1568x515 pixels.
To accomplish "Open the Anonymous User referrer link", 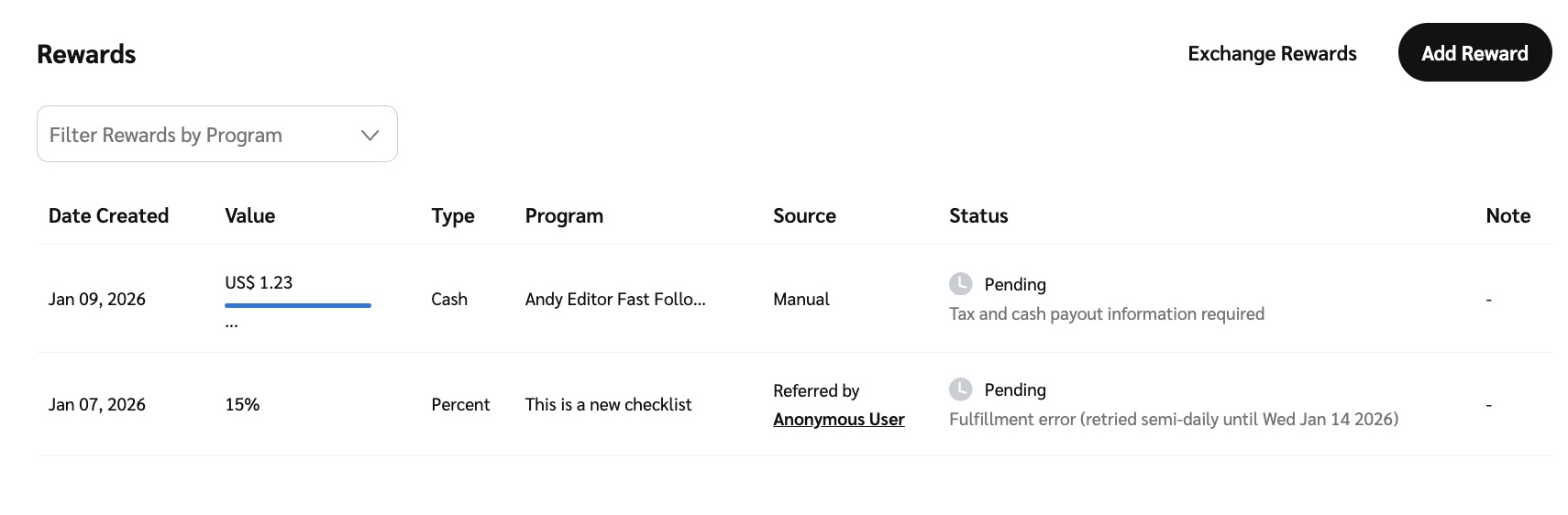I will [838, 420].
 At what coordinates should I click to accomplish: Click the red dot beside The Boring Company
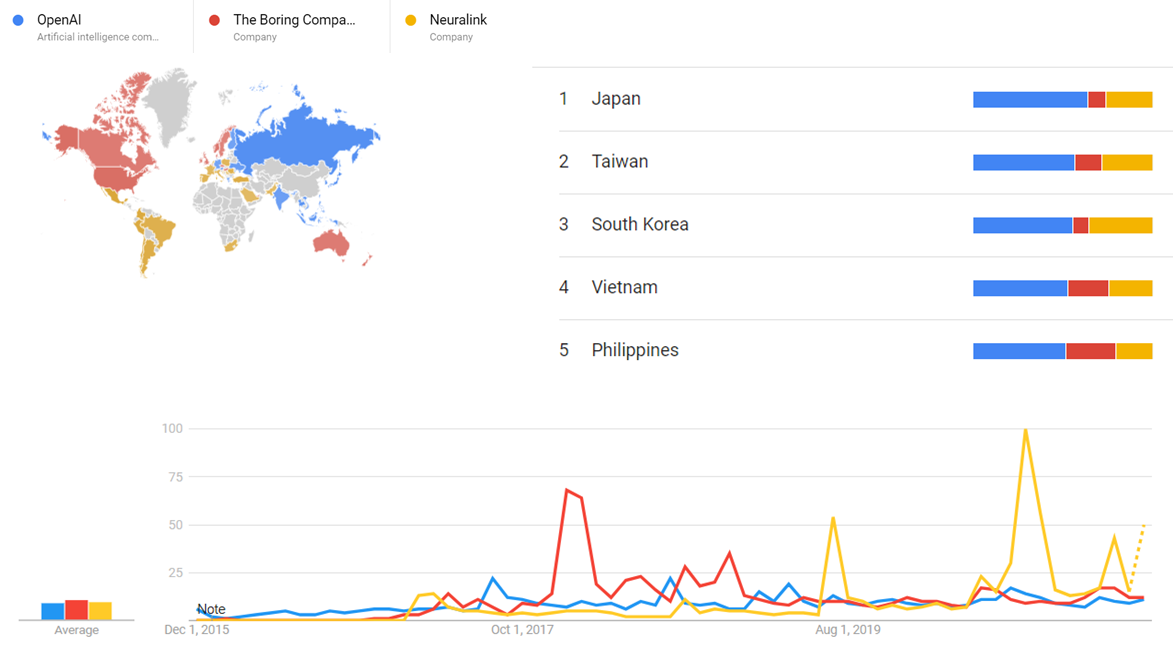(214, 20)
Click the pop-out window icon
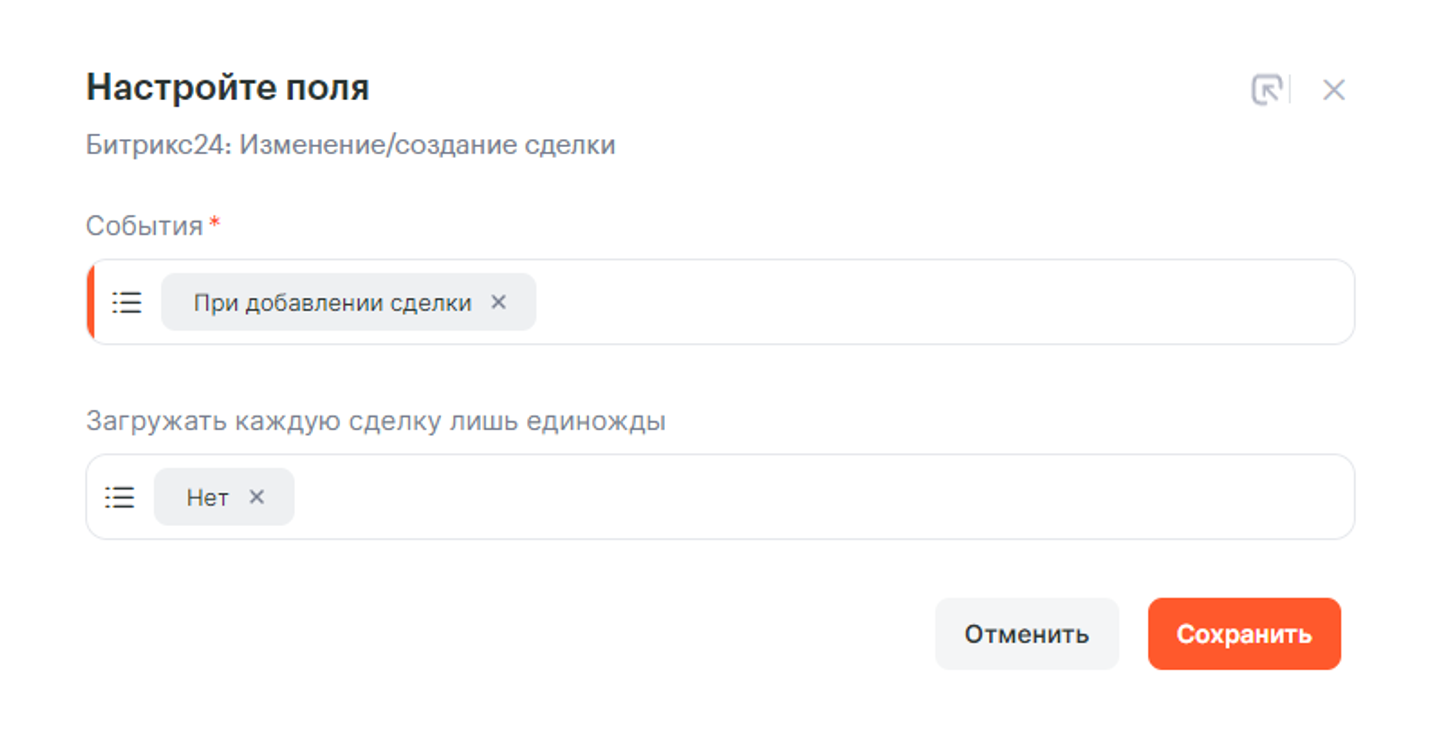 pyautogui.click(x=1266, y=90)
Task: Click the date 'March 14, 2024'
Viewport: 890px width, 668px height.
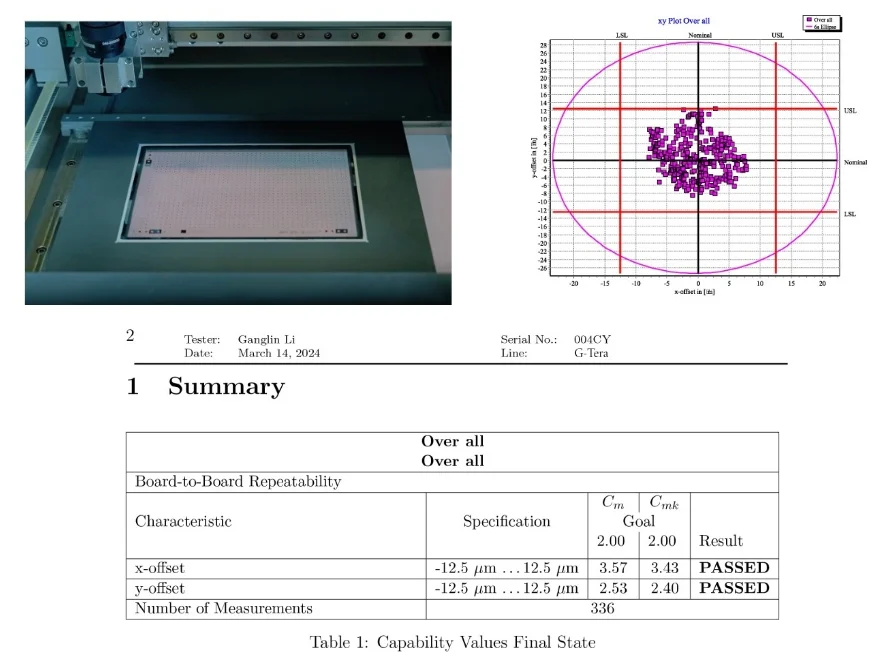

§ Task brief
Both the line containing "At what coordinates" and the last line of the listing above belong in the copy, along with every line between them; retype them exactly and omit the pictures.

§ Exercise response
 At what coordinates should I click to accomplish: Click the red dot beside The Boring Company
(214, 20)
Click the pop-out window icon
 pyautogui.click(x=1266, y=90)
Task: Click the date 'March 14, 2024'
Viewport: 890px width, 668px height.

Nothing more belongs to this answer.